Santa Clara County health officer and public health director Sara Cody ’85 was awarded the Stanford public policy program’s Zale Lecture and Award for Public Service on Tuesday. During her acceptance speech, Cody discussed her role at the forefront of the Bay Area’s COVID-19 response, explaining that extending shelter-in-place orders was meant to prioritize equity and stressing the importance of working alongside community leaders.
Cody ordered the country’s first local shelter-in-place order in March 2020, alongside other Bay Area officials.
“It was the only way that we knew at the time to protect communities that were going to be disproportionately affected,” she said, pointing to those working high-exposure jobs at nursing homes, public transit or grocery stores who often have multi-generational families with elders living in the same household.
Working with community leaders was especially important when implementing a testing and vaccination strategy, Cody said. In Santa Clara County, 76.2% of residents 12 and older have had at least one dose of the COVID-19 vaccine, and 63.5% are fully vaccinated, according to Cody.
However, she acknowledged that the vaccination rates are uneven across different populations — a disparity that falls hardest on minority and low-income people. She pointed to access, transportation and work schedules as some of the barriers to higher vaccination rates in marginalized communities and suggested bringing mobile vaccination units into familiar communities on weekends and evenings to help.
The lowest vaccination rates are among Latinos and African Americans, which Cody said she believes has more to do with many generations of historic distrust of government than with the logistics of accessing a vaccine. She said since vaccine demand has dropped off since April, it’s most important that the people who promote the vaccine in underserved areas are “from the community” and “can share their experience.”
Over the past year, and especially as vaccination rates have climbed and cases have dropped, Santa Clara County has worked to gradually lift restrictions, beginning with relaxing outdoor regulations in response to emerging evidence about outdoor transmission last June and shifting resources from restrictions to vaccinations later in December.
“We wanted to ease up enough to allow the most activity that could be allowed without bumping up the cases, because once the case count starts bumping up, you can risk getting into an exponential growth again,” she said.
Reopening schools also remained a priority from the beginning, Cody said, explaining that “we really wanted was to have everything else wound down and have the only activity be in-person education.” Most schools in the county partially or fully reopened by the end of March 2021.
Just over a year earlier, Santa Clara County had been one of the first jurisdictions to see cases.
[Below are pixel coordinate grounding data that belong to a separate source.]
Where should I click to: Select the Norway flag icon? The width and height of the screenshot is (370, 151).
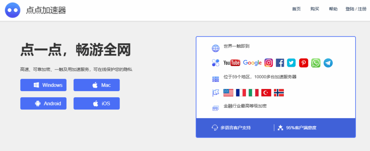pyautogui.click(x=279, y=93)
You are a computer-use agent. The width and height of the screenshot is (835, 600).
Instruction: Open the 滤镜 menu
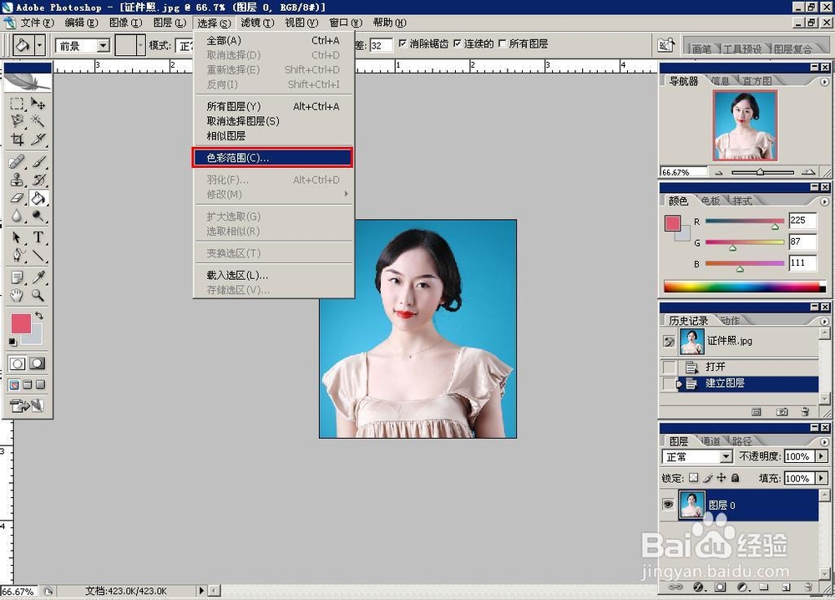pos(256,23)
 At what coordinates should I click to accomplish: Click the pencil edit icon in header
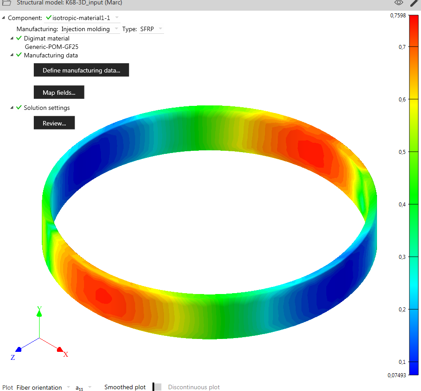(x=415, y=3)
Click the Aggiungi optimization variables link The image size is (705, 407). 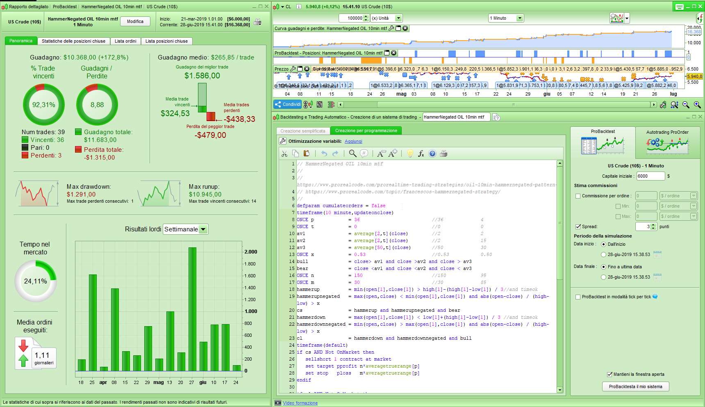tap(353, 141)
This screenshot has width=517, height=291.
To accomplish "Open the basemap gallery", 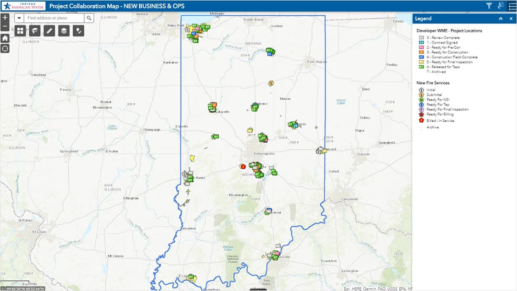I will (x=20, y=31).
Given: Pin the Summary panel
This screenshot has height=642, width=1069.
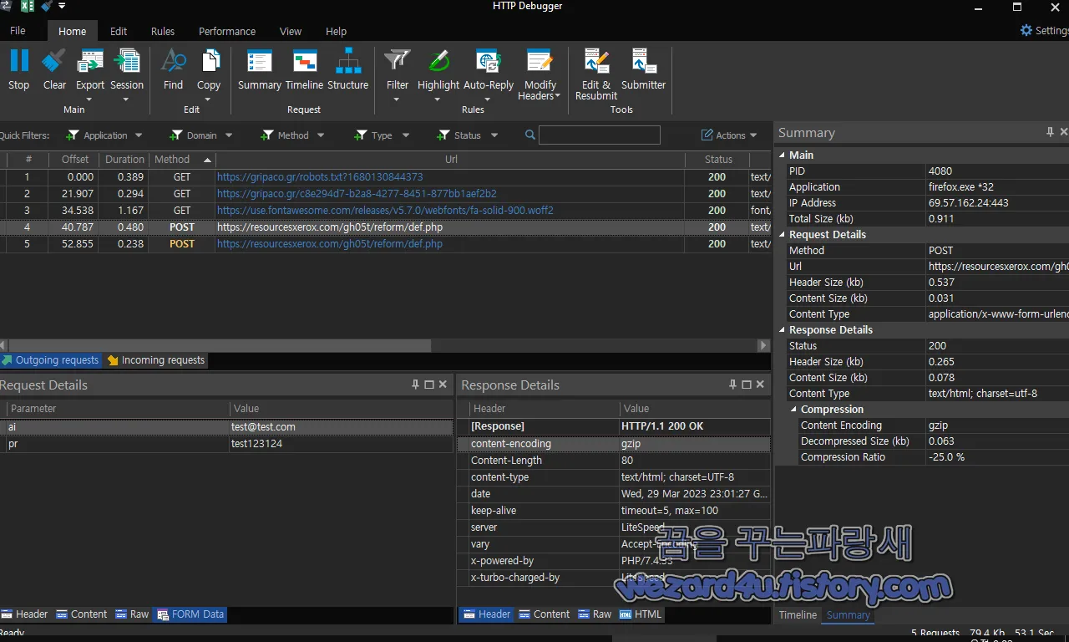Looking at the screenshot, I should pos(1050,132).
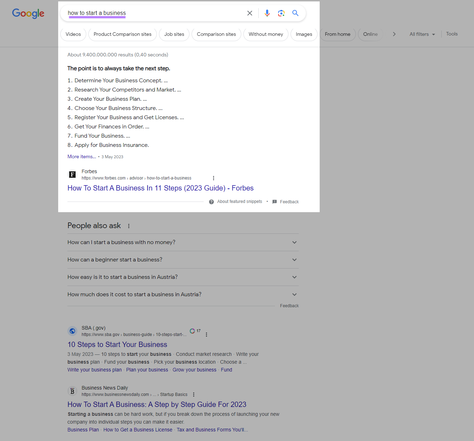Open the All filters dropdown

tap(421, 34)
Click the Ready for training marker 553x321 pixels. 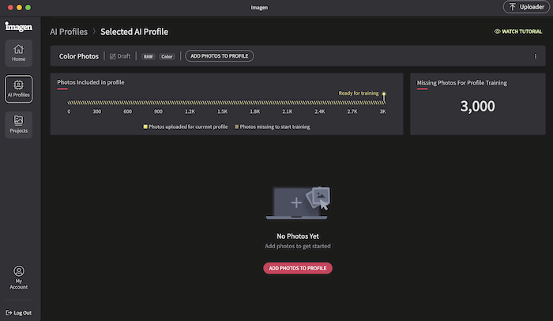click(x=384, y=97)
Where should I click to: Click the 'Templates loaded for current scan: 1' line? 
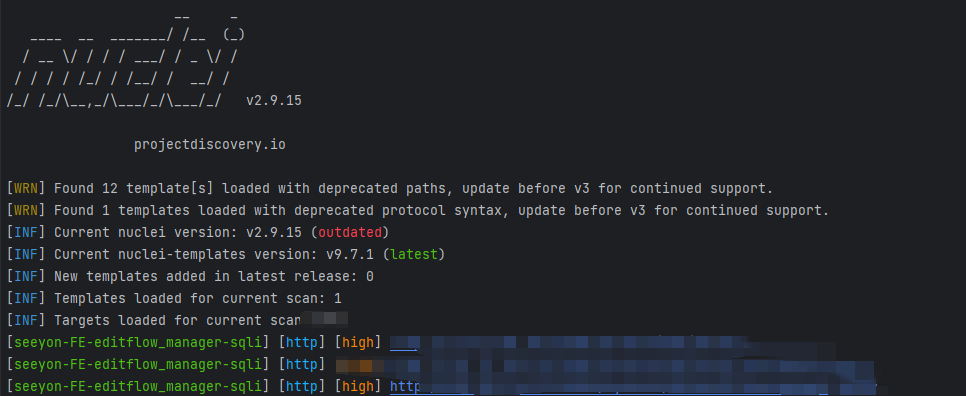[174, 299]
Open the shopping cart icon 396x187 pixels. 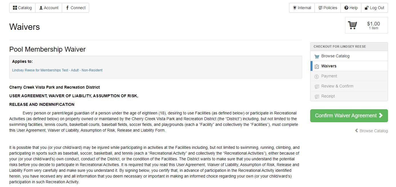(x=352, y=25)
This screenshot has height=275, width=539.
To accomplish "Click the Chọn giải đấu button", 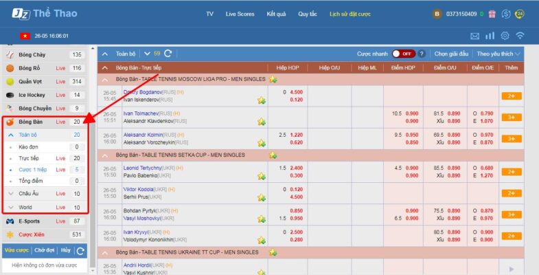I will (451, 54).
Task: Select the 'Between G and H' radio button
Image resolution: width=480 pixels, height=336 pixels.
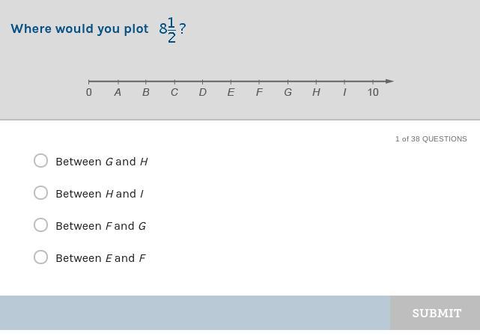Action: [x=41, y=161]
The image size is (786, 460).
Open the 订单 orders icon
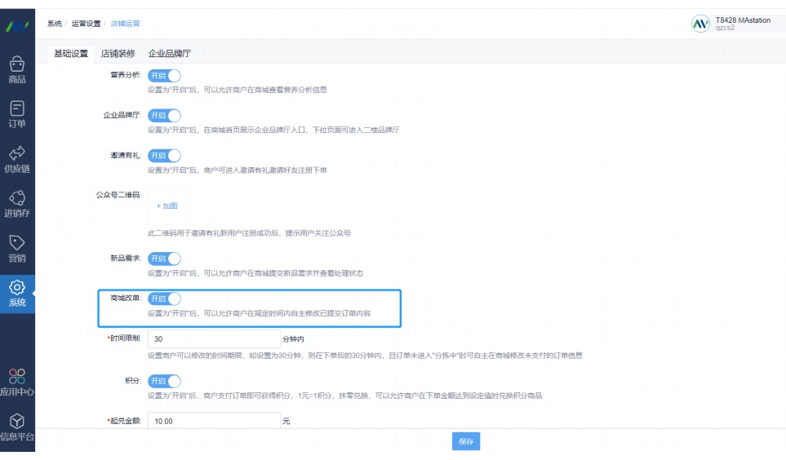(x=17, y=108)
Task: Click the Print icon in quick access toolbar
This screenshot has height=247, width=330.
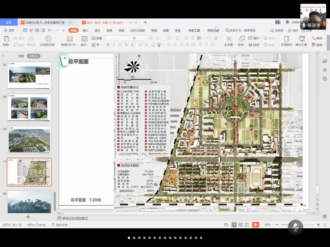Action: (x=37, y=30)
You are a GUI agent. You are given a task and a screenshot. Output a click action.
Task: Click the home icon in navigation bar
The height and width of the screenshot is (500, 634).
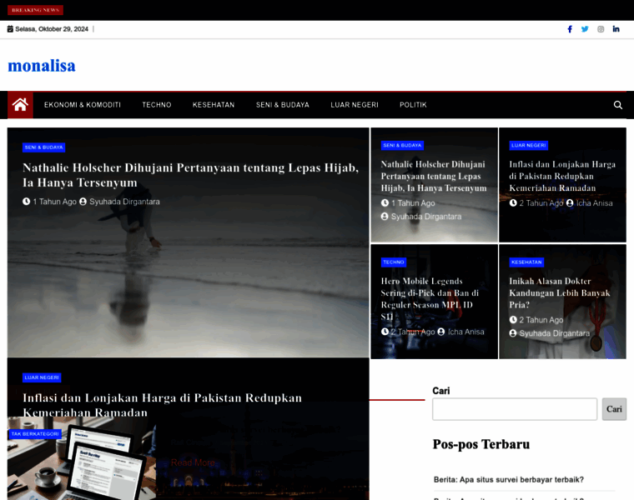tap(20, 105)
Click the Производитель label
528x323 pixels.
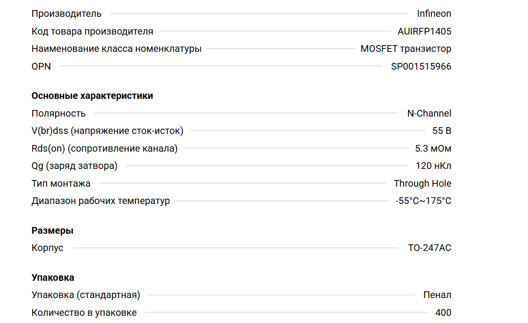(x=66, y=13)
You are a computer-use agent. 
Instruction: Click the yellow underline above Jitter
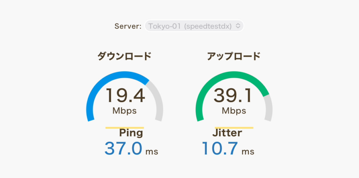(x=234, y=128)
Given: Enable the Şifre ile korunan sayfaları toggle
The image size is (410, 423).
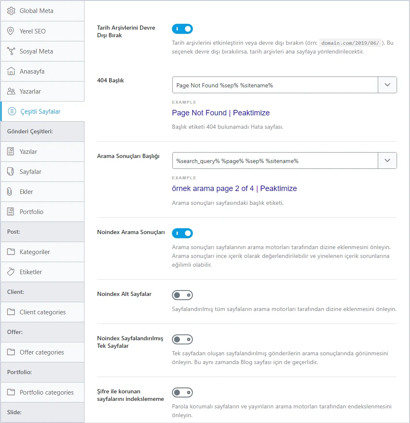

The county’s decision to limit gatherings in early March of 2020 felt like an “enormously big deal,” especially given the fear of frightening the public.
However, she felt the biggest decision she made was to issue a shelter-in-place order alongside her colleagues in the Bay Area.
“It was very clear at that point that we were in enormous trouble,” she said, explaining that at that point there were very few tools such as testing, contact tracing and personal protective equipment available to protect the public.
The unique relationship between Bay Area health officers allowed them to make a decision quickly. Many of the officers are part of the Association of Bay Area Health Officials, which assembled in the 1980s to address the AIDS and HIV epidemic. Since then, they have stayed in touch, getting together every month or two for dinner during non-COVID times.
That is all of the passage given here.